Capitalism brings all sorts of other problems as well. The crisis has intensified the drive for competition. This gives rise to racism, the threat of fascism—and ultimately the horrors of war.
That’s not to mention the threat of climate change, caused by capitalism’s systematic plunder of the planet’s resources for short term gains. To tackle these problems we need to overthrow capitalism.
Will we ever be able get rid of capitalism?
It’s not as far fetched as it sounds. Capitalism has only been around for a few centuries—and there’s no reason to think it won’t itself be replaced in the future. And it’s workers that have the power to do it.
Workers’ labour produces everything under capitalism—including the bosses’ profits. Whether you work in a factory, an office or a shop, if you’re not a boss then you’re part of the working class. The whole system rests on your work.
Of course from day to day it doesn’t feel like that. Working class people can often feel downtrodden and bullied, and feel as though we have no power at all over society. This is what the system does to us.

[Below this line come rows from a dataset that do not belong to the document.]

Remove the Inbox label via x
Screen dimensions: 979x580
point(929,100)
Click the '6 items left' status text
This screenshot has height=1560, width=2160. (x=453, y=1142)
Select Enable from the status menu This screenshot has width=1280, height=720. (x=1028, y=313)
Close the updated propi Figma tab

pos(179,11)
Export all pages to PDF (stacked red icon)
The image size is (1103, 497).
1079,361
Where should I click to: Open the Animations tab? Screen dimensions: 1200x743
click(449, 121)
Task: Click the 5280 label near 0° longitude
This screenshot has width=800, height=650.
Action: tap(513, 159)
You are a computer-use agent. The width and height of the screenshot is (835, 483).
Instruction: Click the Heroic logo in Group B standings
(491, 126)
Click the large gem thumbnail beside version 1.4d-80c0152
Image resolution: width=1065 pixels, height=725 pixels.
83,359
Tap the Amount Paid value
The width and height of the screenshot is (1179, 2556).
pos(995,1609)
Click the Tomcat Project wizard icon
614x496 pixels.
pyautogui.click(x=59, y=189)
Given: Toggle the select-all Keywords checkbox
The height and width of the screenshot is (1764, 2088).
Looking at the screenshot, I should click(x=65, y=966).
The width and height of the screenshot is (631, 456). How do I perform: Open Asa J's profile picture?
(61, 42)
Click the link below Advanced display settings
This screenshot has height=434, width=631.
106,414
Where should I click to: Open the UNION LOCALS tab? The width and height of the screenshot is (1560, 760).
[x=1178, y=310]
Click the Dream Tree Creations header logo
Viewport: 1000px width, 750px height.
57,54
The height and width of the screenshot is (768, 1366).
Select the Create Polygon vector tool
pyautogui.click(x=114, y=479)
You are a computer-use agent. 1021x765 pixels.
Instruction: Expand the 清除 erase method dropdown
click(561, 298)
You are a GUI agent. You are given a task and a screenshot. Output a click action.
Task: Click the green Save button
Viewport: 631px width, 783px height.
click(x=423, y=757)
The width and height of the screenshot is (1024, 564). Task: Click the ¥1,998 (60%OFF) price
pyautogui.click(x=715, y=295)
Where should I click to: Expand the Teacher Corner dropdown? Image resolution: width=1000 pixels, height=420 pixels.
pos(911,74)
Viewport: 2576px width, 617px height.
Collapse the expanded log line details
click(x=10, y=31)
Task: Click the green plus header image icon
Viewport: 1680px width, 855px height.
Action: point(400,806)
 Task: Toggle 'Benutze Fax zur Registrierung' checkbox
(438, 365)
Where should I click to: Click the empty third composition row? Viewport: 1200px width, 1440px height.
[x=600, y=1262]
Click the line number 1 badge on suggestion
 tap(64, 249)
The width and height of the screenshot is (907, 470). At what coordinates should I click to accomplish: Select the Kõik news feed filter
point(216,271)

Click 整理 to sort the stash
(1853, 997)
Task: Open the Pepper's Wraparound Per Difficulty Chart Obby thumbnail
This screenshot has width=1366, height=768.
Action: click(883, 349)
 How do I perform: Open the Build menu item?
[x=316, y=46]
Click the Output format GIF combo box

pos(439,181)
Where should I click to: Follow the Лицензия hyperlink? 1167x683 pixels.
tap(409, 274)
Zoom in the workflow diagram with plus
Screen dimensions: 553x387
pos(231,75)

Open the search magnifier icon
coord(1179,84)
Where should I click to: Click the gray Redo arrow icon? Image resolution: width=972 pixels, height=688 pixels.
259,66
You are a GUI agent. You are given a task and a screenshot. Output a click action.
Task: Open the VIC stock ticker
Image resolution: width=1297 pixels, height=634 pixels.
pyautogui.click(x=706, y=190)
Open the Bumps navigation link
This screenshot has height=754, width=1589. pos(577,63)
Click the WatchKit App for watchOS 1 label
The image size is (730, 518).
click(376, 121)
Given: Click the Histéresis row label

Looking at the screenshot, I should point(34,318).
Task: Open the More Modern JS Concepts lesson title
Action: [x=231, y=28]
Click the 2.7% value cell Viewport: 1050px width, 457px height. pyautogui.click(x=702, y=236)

But when we fight back we get a glimpse of how things could be different. Mass marches such as the one in London this weekend can show us how much power we have.
More importantly we can see it every time workers strike. A strike, workers collectively withdrawing their labour and shutting their workplace down, proves that without us the bosses are nothing. It points the way to how workers could bring about a socialist revolution.
Is socialism possible?
The 1917 Russian Revolution was one of the greatest events in world history. Unfortunately however the revolution failed to spread, opening the door for a new elite of privileged bureaucrats to take over.
Instead of workers’ control over society, the Soviet Union into a state-run form of capitalism. When we say “socialism” we mean something very different. Socialism is about workers themselves creating a new society.
It is about the working class democratically planning production and distribution, based on human need instead of the drive for profit.
Today we’ve seen mass revolutions bring down dictators in Tunisia and Egypt. Their struggles show that revolution is far from an impossible dream.
Whether it’s food, housing or any of the other things needed for a decent life, there is already more than enough in the world for everyone. We live in a world of plenty—the problem is that it’s in the hands of the rich.
In a socialist society there would be no need for anyone to go without. That really would be a future that works for us all.